久しぶりにガナッチョのこと
故郷の生き物だよりはやたらにありがたい
堤防は土建屋さんと政治家だけのためにある

ボクの故郷、は1970年代に大水が出て、川の周辺を堤防で固めてしまった。
それまで存在しなかったニゴイが現れ、ガナッチョが消えた。
よどみにだけいたヤマトバイが少なくなったのも不思議だ。
川原に植物が生い茂り始めた。
ヒトはヒトを大切にしすぎている、というのは間違いであることに気づいたのは、学生時代だ。
だんだんこの堤防はヒトのためではなく、土建屋さんを無意味に増殖させるためだけの、無意味なものだとわかったからだ。
ヒトはヒトの生きる環境を破壊して、私腹を肥やすことだけ考えているのだと思う。
我が故郷は吉野川の水害で防水竹を植え、吉野川の流れに変化をもたらしたために町域の一部を失っている。
これを教訓に大水の対策は吉野川を含めて考えるべきなのに、国は支流域と新市街地だけで考えてコンクリートを投入したのだ。
明治時代から旧市街地があり、1970年代から徐々に市街地を広げた

市街地(田舎なのに市街地がある)を流れる貞光川には逃げ水の畑作地があり、かんのう(勧農と書く可能性がある)という護岸がなされていた。

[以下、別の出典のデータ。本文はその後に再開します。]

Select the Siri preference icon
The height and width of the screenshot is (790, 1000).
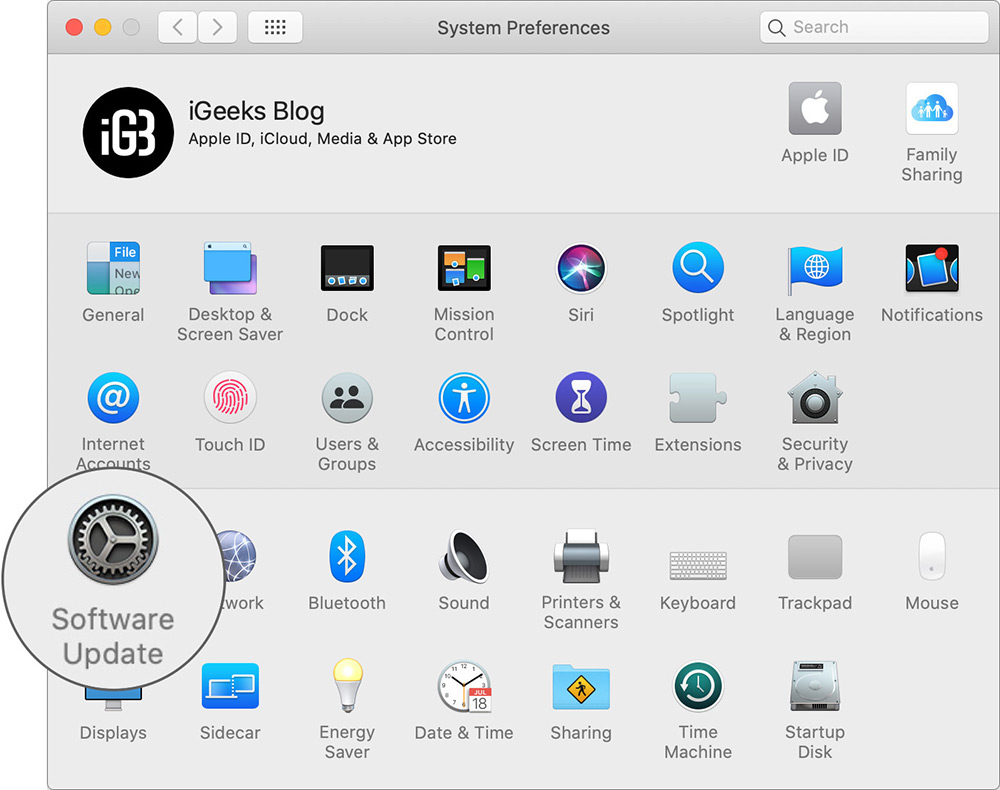[x=581, y=268]
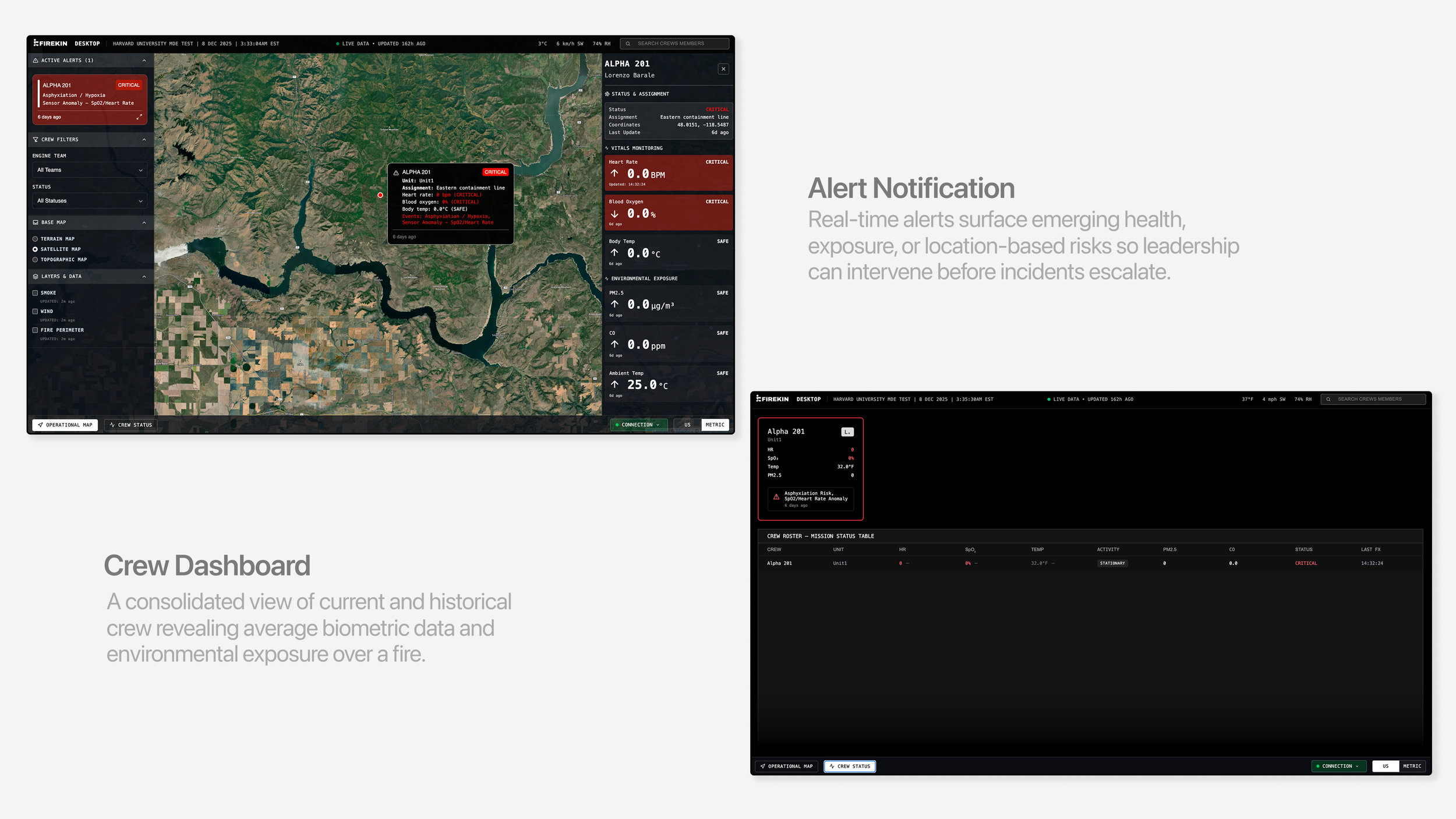Close the Alpha 201 detail panel

[723, 69]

子供の頃、そろ(竹製品で、「えびしょうけ」とも)を持って魚取りをしていた。小学校低学年だったので獲物は20cm弱の小ウナギである。毎日、バケツの底が見えないくらいとっては自宅の水槽に放っていたが、すぐにいなくなる、というのを繰り返していた。
ガナッチョなど石をはぐると線香花火のように赤が散った。ジンゾクは小砂利のようだったし、イダよりもジャコだった。
川縁には竹林があり、初夏には竹の葉が垂れるくらいゲンジボタルがわいた。
ゲンジボタルをつかまえに行くと、手が臭くなるので、臭いで家族にばれたという想い出もある。

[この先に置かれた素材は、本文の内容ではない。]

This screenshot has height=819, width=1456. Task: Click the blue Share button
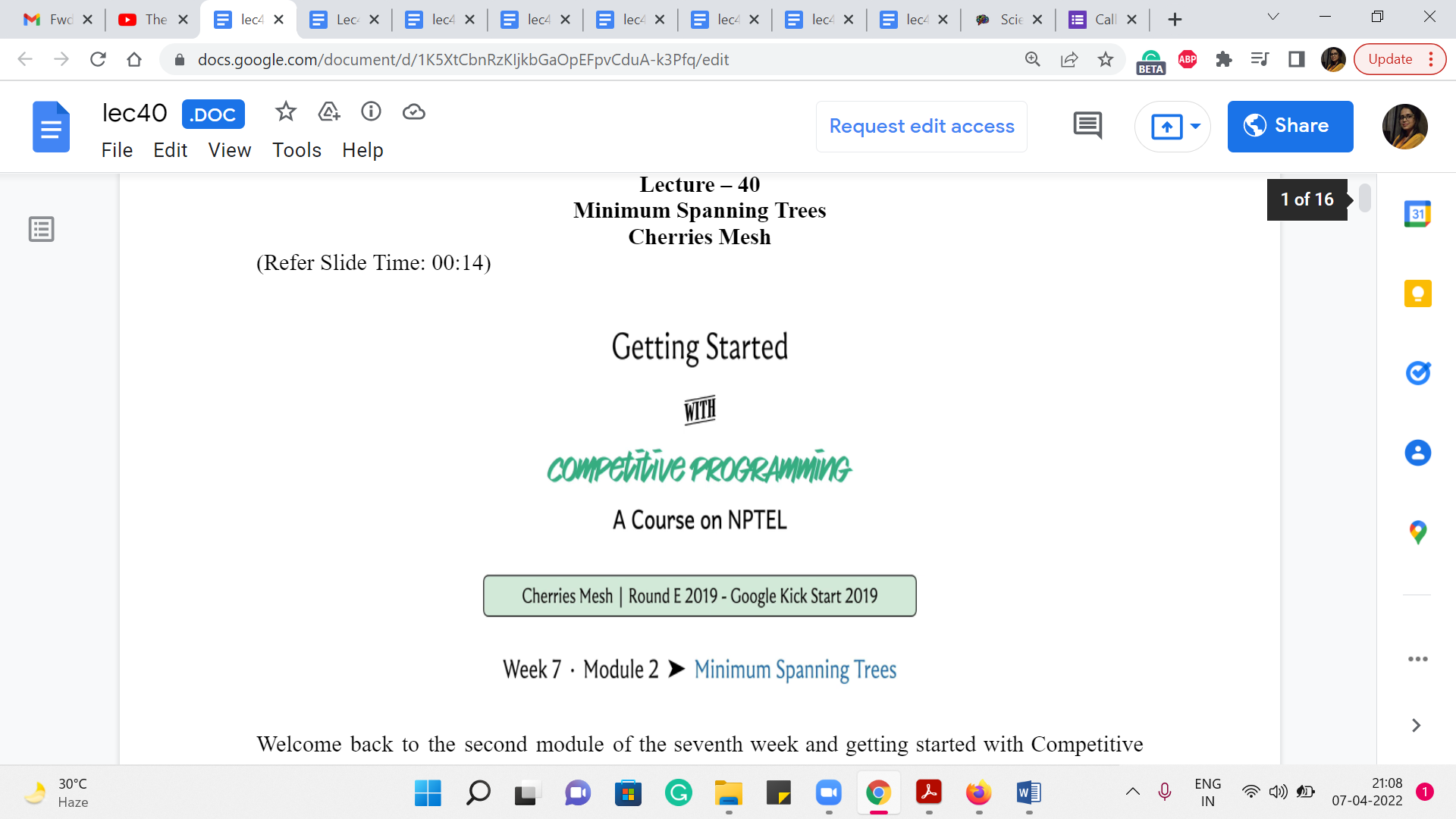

ガナッチョが帰ってきたのはうれしいけど、もう元には戻れない。
すでに山に入るのが難しくなってしまっている

今や甲虫をつかまえに行っていた谷沿いの道も植物だらけで、入れなくなっている。里山が里山ではなくなったせいだ。
100年に一度の水害のための堤防だというが、ただの自然破壊で無意味なものであることは明白である。
川は流域で考えて保全すべきもので、破壊しべきではないのだ。
そろそろ土地私有制度をやめて、土地利用制度に変えた方がいいと思う。
コンクリートはヒトの生活圏を守っていそうに思えるが、実は脅威にさらしている可能性もある。
コンクリートは化石燃料を使うという事からも、また自然のままの面をふさぐという事からも温暖化の原因である。
ヒトは地球を使いすぎている。これ以上ヒトが地球を占めてはならない。